The medium of information

As you go through the list of valued information and how to protect it, it is obvious that paper records are most likely to be lost forever. Most companies have on and/or offsite filing cabinets, boxes, drawers, and shelves full of paper records. Even humidity can deteriorate paper. To back up information kept on paper, there are a few options:

  • Electronic storage: files are scanned onto CDs, DVDs, flash drives, hard drives, web-based storage, or uploaded to the cloud.
  • Microfiche: a flat film that holds a matrix of micro images.
  • Aperture Card: punched or non-punched card with a mounted microfilm image.

Determining the best backup plan for you

Now that you understand what could destroy your documents, which data is vital for your business’ survival, and which records are most at risk, you can start to put together a plan. Here is what you want to consider:

  • Priority: is every record you listed absolutely vital to your business? Focus on the most critical documents and records first.
  • Storage options: nearly every storage system is vulnerable to something. Assess the type of destruction that is possible in your area, and consider an offsite location that is not prone to that. For example, if your business is in an area where hurricanes occur, choose an offsite location that would not be affected by such a disaster. Remember: you should be keeping duplicate copies of everything and storing the two sets of information in separate locations.
  • Integrity: document integrity is easily compromised for paper, microfiche, and aperture cards simply with enough time passing. If your information medium can degrade over time, make a plan to replace it periodically.
  • Accessibility: whatever your retrieval system, it needs to allow for quick and easy access.
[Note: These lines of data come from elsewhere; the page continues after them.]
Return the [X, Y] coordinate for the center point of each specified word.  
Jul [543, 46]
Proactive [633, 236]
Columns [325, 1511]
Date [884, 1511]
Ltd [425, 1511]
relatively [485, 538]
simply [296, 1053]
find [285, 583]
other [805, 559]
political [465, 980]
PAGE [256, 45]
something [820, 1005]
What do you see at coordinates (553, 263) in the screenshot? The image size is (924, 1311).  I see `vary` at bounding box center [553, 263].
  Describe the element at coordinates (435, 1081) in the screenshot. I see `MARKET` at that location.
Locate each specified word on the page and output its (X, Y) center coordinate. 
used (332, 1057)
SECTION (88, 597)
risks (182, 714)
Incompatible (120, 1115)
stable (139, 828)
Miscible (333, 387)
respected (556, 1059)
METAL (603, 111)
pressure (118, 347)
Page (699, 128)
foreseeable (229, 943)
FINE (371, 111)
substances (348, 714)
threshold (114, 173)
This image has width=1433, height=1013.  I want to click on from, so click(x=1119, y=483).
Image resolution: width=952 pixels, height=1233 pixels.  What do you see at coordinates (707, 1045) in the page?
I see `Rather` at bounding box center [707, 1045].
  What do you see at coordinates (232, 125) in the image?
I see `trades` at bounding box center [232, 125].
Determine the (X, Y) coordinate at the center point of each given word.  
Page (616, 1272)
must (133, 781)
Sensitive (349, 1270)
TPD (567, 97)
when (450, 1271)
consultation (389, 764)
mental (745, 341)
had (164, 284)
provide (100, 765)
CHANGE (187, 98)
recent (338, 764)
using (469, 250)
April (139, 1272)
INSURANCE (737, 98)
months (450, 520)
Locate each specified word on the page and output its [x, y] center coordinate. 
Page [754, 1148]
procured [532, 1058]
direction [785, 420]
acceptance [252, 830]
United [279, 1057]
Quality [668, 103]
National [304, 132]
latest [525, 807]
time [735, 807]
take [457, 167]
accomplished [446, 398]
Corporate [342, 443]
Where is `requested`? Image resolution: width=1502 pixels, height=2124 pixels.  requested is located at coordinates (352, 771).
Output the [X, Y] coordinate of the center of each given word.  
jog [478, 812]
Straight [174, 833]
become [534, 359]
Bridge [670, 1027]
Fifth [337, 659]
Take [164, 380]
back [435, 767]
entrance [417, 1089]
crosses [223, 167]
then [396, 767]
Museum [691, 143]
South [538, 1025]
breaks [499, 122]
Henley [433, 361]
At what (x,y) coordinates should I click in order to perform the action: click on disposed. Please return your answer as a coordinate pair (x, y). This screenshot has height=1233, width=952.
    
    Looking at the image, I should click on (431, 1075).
Without logical indexing, your documents may be difficult to recover, making them no more useful than if they were completely gone.
  • Converting: probably the safest way to protect all non-electronic forms of data is to have it scanned into an electronic format. When these documents are scanned to TIFFs or PDFs, they can be indexed by multiple fields to make retrieval extremely easy.

There are many ways to protect electronically-formatted documents. The cost to rent electronic storage is minimal compared to physical storage. It is easy to store electronic data in multiple locations; it’s also easy to back up the information at regular intervals.

If a power outage or computer/networking hacking is a concern, electronic data can also be converted to eye-readable formats (like microfiche.) For some, this method of information storage makes the most sense.

Overall, take your disaster planning seriously. Be thorough about what you need to do, and create an action plan that will work. (Then do it!) If all goes well, you will never need to rely on your disaster recovery plan. If you need one, however, there is no turning back the clock – what’s gone will be gone. Save the future of your company by planning ahead today.